--- WHAT THIS TASK INVOLVES ---
Could you write out exactly, and only, the lines from the one containing "Where should I" through the last line of the data, leaving out all pictures?

--- DATASET ENTRIES ---

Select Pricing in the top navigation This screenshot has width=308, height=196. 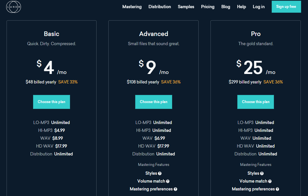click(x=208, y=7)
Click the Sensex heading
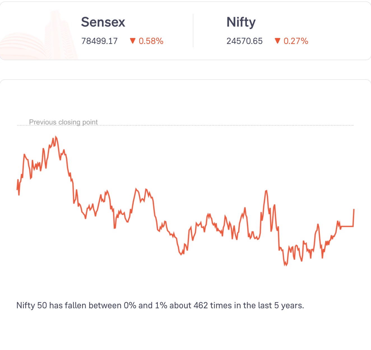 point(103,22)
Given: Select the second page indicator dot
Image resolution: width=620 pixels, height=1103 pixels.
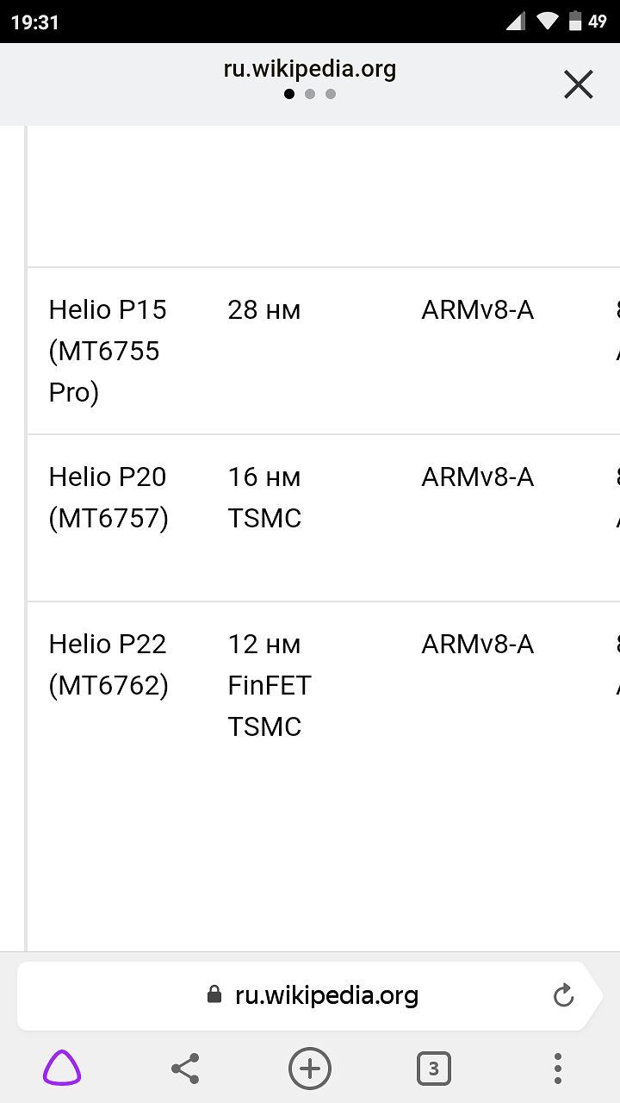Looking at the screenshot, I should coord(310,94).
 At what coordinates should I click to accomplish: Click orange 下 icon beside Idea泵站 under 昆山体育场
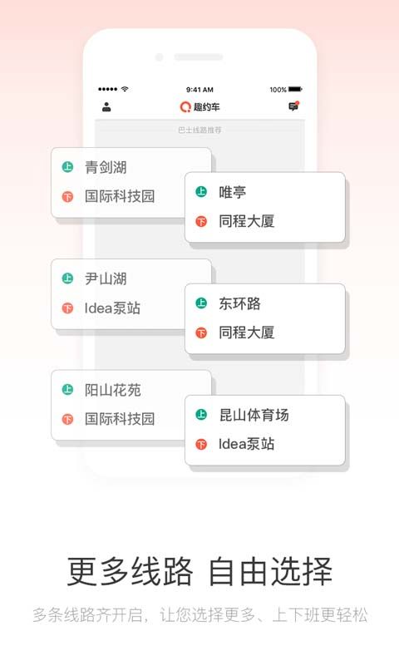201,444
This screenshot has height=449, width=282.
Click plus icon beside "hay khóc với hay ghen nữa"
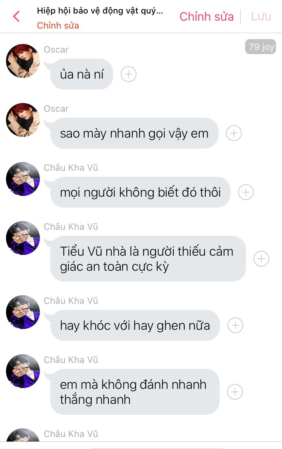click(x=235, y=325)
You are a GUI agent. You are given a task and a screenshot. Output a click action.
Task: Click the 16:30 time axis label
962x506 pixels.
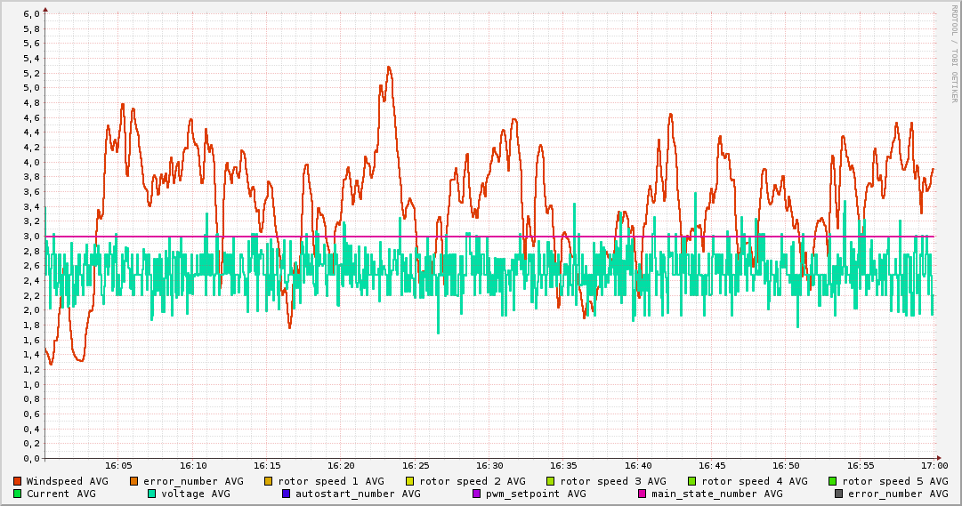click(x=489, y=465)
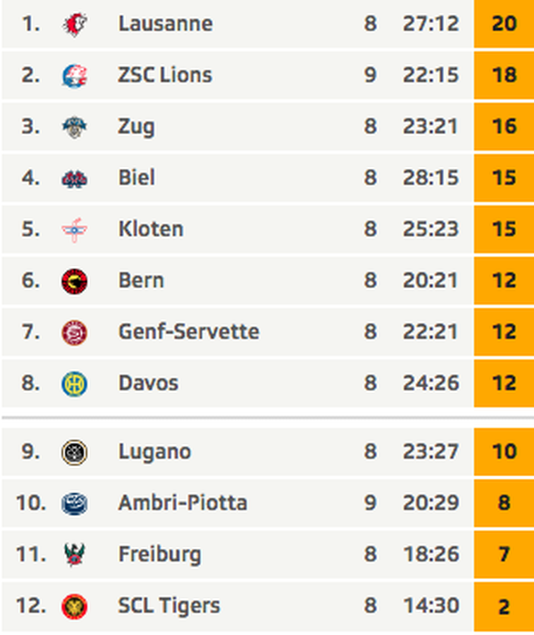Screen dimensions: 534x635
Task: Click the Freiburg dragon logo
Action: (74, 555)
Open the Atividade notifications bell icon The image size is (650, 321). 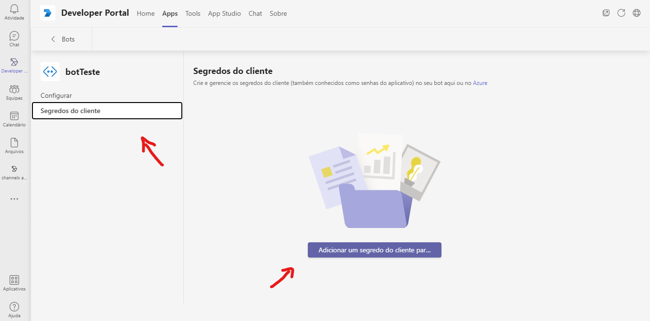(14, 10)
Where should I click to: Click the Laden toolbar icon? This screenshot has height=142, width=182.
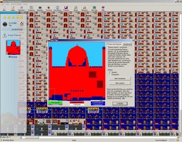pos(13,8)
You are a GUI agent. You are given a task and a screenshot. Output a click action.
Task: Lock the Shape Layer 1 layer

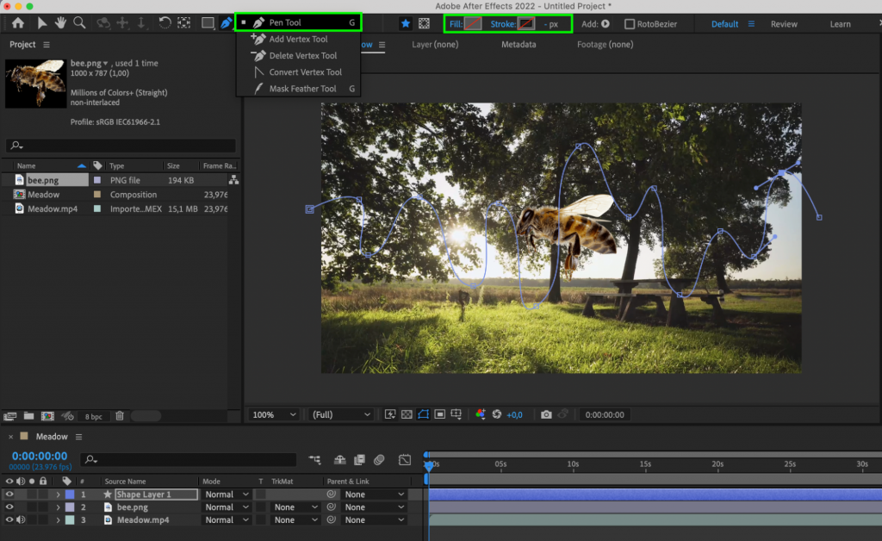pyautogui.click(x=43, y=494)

--- TASK RESPONSE ---
Where should I click to: Click the Laden toolbar icon? This screenshot has height=142, width=182.
pos(13,8)
You are a GUI agent. You are given a task and a screenshot. Output a click action.
Task: Lock the Shape Layer 1 layer

pyautogui.click(x=43, y=494)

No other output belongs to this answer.